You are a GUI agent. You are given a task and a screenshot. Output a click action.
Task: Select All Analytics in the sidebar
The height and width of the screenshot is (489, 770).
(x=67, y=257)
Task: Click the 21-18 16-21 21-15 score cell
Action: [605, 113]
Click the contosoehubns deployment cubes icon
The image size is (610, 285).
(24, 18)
* * * * * * * * *
== WHAT YOU ARE ASKED TO DO ==
Repeat each entry exactly.

== FINISHED EXERCISE ==
You are a GUI agent. You are given a task and a screenshot. Output a click action.
Task: Select All Analytics in the sidebar
The height and width of the screenshot is (489, 770).
(x=67, y=257)
Task: Click the 21-18 16-21 21-15 score cell
Action: [605, 113]
Click the contosoehubns deployment cubes icon
The image size is (610, 285).
(24, 18)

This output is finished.